Os livros e as artes me levaram à boemia. E, obviamente, a contradição com o esporte
de alta performance, inclusive de promissor-consagrado talento para o futebol. E assim, a
melhor concentração era o ritual de comer um filé a cavalo, com sobremesa de gemada batida
com conhaque, antes de começar a fuzarca da madrugada.
Aos 17 anos, passando umas férias, assumi como treinador do combinado feminino da
seleção de vôlei das cidades de Capinzal e Ouro; concomitantemente, no cargo de diretor, abri o
primeiro jornal local de circulação periódica. Era o terrível ano de 1972, e não faltou alguém
para fazer uma suposta conexão entre a publicação e a guerrilha do Araguaia. E... mais uma vez,
o acaso mudou minha vida. Fazendo o meu primeiro trabalho free-lancer para o Correio do
Povo, com a cobertura do trem romeiro para Marcelino Ramos, fui sugado nos escombros de
um descarrilamento. Sobrevivi aos mortos pela condição de atleta. Transferido para tratamento
em uma clínica de Santa Maria, preenchi o ócio da convalescença com leituras para esquecer as
coceiras do corpo engessado e os ensaios do Teatro Universitário Independente, onde meu
primo-irmão Bráulio, cursando Medicina, atuava como ator e diretor.
Logo, estava atuando e escrevendo para teatro e fazendo crítica de cultura para os
jornais. Uma pesquisa para escrever um musical sobre Sepé Tiaraju, em que Os Tapes fariam a
trilha, mergulhou-me na história e nos seus debates. Desde então, delineou-se a tríade da minha
existência: esportes, artes e jornalismo/história.
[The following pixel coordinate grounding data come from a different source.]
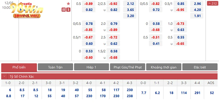
Task: Pick the -0.89 handicap 0.5 odds
Action: click(88, 4)
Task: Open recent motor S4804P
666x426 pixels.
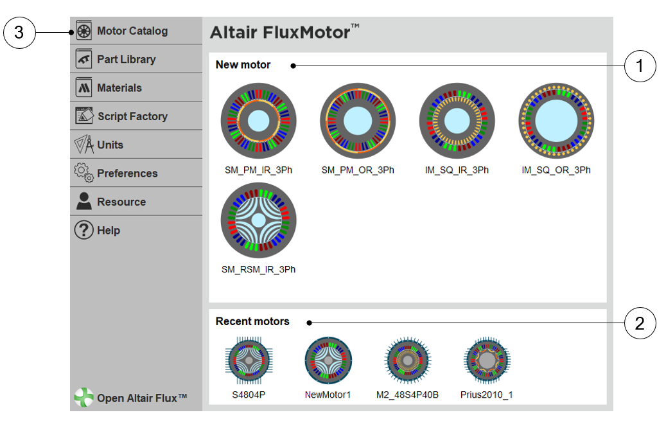Action: (x=249, y=361)
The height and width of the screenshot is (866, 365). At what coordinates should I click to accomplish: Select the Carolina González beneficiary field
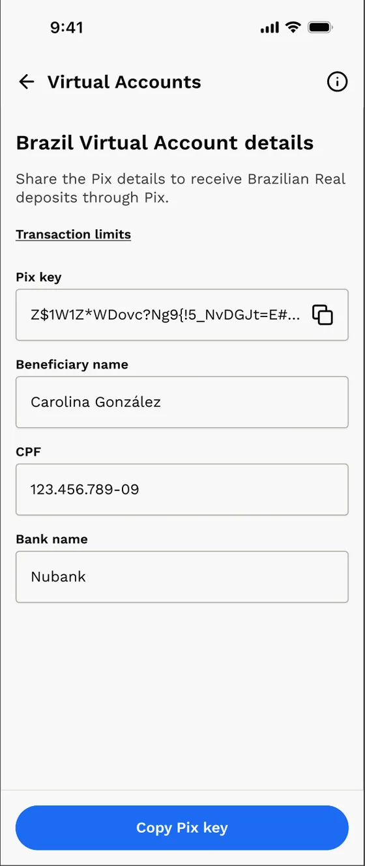[x=182, y=402]
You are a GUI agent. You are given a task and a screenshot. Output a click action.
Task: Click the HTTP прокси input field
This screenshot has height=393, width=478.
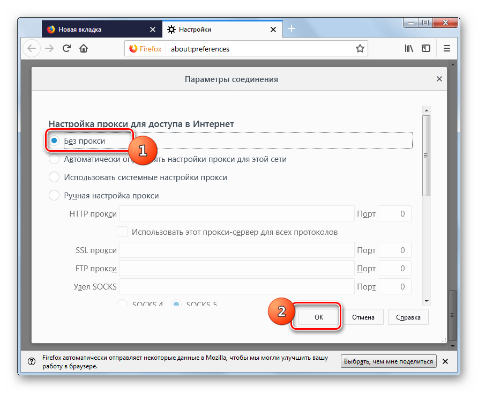pyautogui.click(x=236, y=213)
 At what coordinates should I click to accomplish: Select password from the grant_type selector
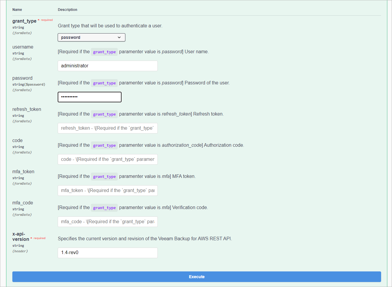coord(91,37)
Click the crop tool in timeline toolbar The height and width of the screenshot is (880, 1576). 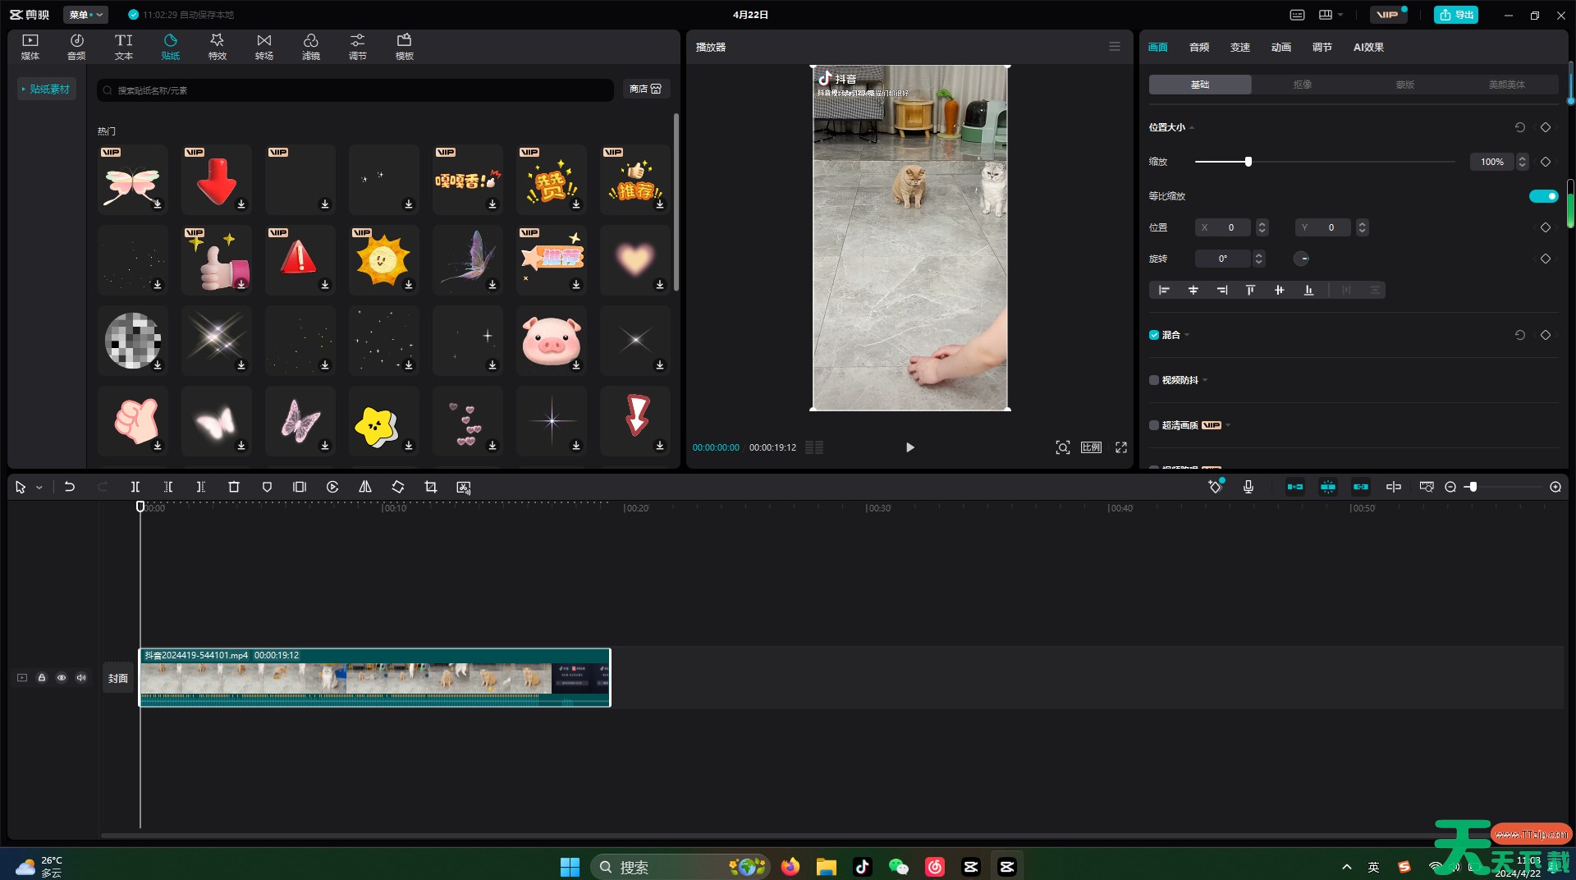point(430,487)
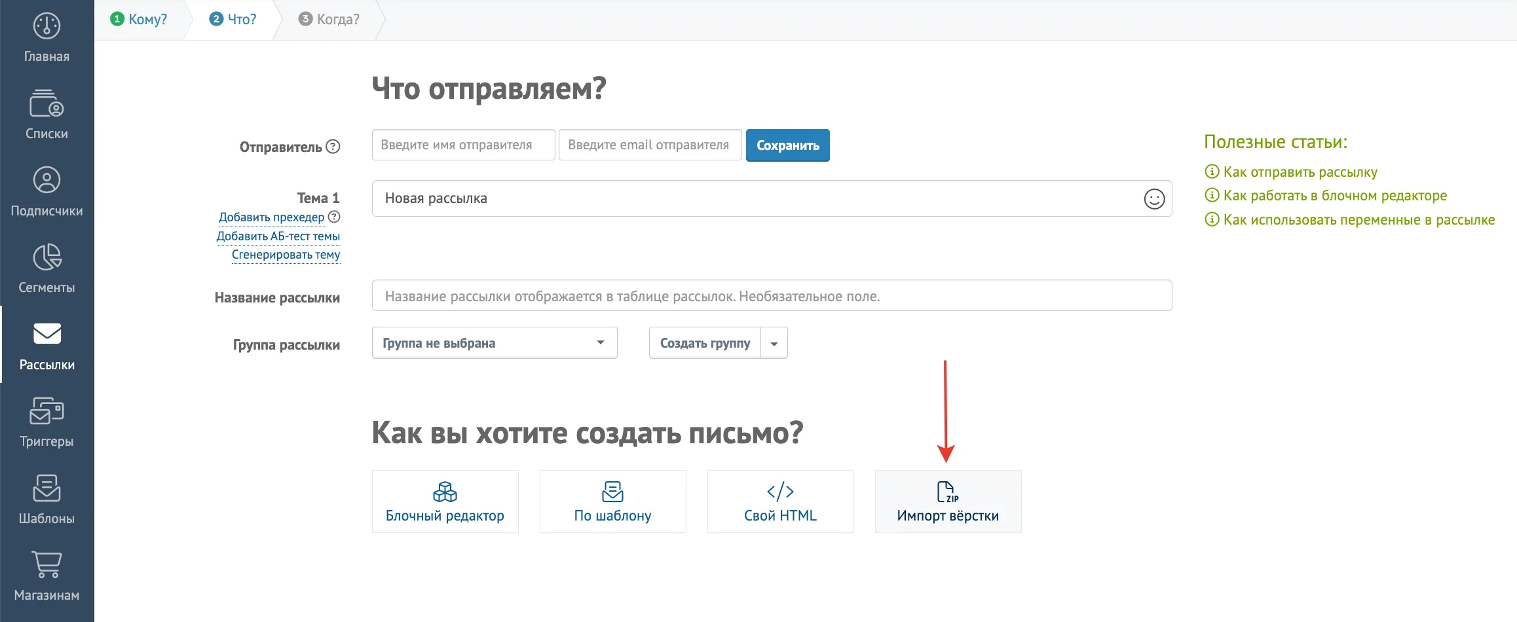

Além da capacidade de abstrar, os elementos naturais constituíram uma espécie de forja
do adulto e sempre foram paradigmas constantes. Na circularidade do fogo aqueci as amizades
eternas. A terra sentida como espaço aberto; sua propriedade (ou qualquer outro imóvel), por
significar a redução da mobilidade, produz-me a sensação de morte. A antinomia do ar, a
claustrofobia, e o prefiro sempre na forma de vento. Em essência, a água é a minha matéria de
vida fluída, onde me sinto em movimento e liberdade. Foi a água que convidou o guri nadador e
remador a passar ao estágio de velejador. Meu destino associou-se a sua substância líquida, com
a vida valendo a pena radicalizada pela iminência da morte. Assim, a memória e seus tempos, os
espaços e seus elementos ligaram-se essencialmente a minha poética.